In the case of Trump’s determination to proceed with mass deportations, some Democratic governors have already said that they will not allow state police to assist federal authorities with the removals. Democrat-led states will do their best to create islands of sanctuary against the overreach of federal authorities.

NGOs and social movements will also mount resistance. A women’s march in Washington, DC just after Trump’s inauguration in 2017 demonstrated the depth and breadth of anger at the new president’s attitudes and proposed policies toward women. A comparable march is planned for January 2025.

In addition to using the courts to stop or delay Trump policies, the resistance is organizing to push the Democratic Party toward economic populism. Harris lost a lot of working-class voters. As Maurice Mitchell of the Working Families Party puts it, “Donald Trump has no solutions to address the needs of working-class people in this country. And we know that when he tries to implement his agenda of more tax cuts for billionaires, gutting health care, deporting millions, and supporting war crimes with public dollars, people will rise up.”

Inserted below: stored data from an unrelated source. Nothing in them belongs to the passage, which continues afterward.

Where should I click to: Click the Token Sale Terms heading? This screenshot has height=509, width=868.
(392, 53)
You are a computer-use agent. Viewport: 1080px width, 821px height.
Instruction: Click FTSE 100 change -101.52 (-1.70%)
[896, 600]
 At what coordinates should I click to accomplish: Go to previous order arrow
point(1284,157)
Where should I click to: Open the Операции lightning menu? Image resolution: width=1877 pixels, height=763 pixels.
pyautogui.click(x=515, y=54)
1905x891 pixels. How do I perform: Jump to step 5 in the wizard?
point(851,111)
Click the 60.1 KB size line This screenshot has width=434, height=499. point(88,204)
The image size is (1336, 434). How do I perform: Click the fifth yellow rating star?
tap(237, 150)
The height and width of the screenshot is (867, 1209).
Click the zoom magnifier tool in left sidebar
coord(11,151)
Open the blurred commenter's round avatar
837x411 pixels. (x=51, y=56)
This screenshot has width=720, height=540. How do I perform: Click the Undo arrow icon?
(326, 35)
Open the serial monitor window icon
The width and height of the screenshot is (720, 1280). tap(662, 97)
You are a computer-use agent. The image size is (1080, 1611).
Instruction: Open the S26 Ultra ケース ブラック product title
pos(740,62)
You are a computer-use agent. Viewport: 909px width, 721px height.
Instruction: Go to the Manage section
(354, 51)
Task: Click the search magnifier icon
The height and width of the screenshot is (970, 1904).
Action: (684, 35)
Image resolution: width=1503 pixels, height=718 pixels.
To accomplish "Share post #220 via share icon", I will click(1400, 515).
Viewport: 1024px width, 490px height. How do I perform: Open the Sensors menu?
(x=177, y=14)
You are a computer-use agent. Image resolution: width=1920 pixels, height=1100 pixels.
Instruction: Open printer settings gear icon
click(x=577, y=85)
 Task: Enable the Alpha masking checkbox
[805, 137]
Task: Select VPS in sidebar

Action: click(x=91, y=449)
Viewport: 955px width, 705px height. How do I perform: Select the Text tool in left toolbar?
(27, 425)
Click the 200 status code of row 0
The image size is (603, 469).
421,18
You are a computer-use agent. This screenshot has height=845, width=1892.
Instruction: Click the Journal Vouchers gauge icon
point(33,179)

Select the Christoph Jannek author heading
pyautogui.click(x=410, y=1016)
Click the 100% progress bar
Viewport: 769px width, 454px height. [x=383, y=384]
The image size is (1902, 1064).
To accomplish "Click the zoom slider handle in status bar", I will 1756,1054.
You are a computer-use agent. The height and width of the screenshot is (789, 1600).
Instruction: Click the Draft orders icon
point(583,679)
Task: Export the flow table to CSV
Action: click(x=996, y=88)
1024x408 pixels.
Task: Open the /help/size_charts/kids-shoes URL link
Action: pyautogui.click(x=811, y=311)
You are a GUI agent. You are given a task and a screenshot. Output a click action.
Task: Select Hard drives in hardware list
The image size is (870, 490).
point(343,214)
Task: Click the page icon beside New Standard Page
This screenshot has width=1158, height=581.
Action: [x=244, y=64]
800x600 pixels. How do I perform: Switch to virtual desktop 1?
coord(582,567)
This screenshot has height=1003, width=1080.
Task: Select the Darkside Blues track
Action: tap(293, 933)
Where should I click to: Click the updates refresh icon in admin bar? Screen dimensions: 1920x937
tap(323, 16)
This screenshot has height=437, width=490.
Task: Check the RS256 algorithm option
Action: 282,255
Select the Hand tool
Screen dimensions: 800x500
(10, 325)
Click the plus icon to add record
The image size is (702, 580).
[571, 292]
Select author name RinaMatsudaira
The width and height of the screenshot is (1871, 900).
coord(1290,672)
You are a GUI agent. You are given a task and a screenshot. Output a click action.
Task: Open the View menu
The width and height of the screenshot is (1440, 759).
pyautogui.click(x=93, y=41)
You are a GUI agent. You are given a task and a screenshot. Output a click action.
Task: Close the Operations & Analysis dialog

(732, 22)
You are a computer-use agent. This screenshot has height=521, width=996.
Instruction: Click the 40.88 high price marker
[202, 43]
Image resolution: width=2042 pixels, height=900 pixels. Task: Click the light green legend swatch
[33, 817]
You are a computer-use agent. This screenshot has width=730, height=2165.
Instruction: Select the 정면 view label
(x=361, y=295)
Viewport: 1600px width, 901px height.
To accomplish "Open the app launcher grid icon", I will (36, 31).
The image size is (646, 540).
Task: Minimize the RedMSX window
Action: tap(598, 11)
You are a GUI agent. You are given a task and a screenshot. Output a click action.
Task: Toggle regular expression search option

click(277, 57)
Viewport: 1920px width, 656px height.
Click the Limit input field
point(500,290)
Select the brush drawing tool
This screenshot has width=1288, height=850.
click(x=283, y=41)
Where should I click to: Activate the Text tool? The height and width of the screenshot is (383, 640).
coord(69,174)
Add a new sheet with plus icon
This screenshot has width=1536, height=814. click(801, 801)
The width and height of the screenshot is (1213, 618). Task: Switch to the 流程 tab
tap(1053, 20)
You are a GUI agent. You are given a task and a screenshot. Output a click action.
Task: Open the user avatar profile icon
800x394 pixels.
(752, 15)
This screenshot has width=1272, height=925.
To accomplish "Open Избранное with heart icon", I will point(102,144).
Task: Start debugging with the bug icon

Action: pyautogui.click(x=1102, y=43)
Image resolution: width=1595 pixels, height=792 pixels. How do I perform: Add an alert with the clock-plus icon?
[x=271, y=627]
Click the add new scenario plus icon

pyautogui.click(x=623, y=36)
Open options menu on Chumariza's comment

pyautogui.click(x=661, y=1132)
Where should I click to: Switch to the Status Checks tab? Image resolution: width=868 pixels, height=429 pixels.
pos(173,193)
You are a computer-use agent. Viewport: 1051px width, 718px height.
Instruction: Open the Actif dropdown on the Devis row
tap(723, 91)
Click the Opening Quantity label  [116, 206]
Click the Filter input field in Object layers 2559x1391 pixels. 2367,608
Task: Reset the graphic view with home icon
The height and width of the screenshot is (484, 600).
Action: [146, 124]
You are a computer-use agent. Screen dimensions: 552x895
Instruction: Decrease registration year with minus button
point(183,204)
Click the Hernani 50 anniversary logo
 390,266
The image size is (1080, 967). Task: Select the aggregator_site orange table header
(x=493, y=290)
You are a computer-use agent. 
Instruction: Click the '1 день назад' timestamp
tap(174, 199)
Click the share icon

The goal of these progressives is to highlight the economic costs of Trump’s early moves—mass deportations, tariffs, corporate tax cuts—to build momentum to win the 2016 midterm elections. Resistance will be much easier if the Democrats control at least one chamber of Congress.

A number of key movements exploded during Trump’s first term: the Sunrise Movement around climate change began just a couple months after Trump’s inauguration, #MeToo went viral in October 2017, #BlackLivesMatter went global after police killed George Floyd in May 2020. Inevitably, after the despondency of the election fades and the outrage at Trump’s actual policies explodes, new movements will emerge to mobilize public anger.

The centrists in the Democratic Party failed in the last election because they refused to embrace the kind of economic populism that the Republicans, traditionally the party of the rich, began to cultivate under Trump. The challenge for the Democrats will be negotiate between the two progressive parts of the party—the cultural left and the economic left. Although these parts often overlap, the party failed to emphasize the latter in the last election, which could have appealed to so many voters who ended up pulling the lever for Trump because of the rising cost of food and rent.

In the seven stages of grief, progressives are wallowing right now in the first three stages of shock, denial, and anger. It would be a mistake to get stuck in the seventh and final stage of acceptance. When Trump’s policies begin to bite, the anger will return and, with it, a new determined resistance.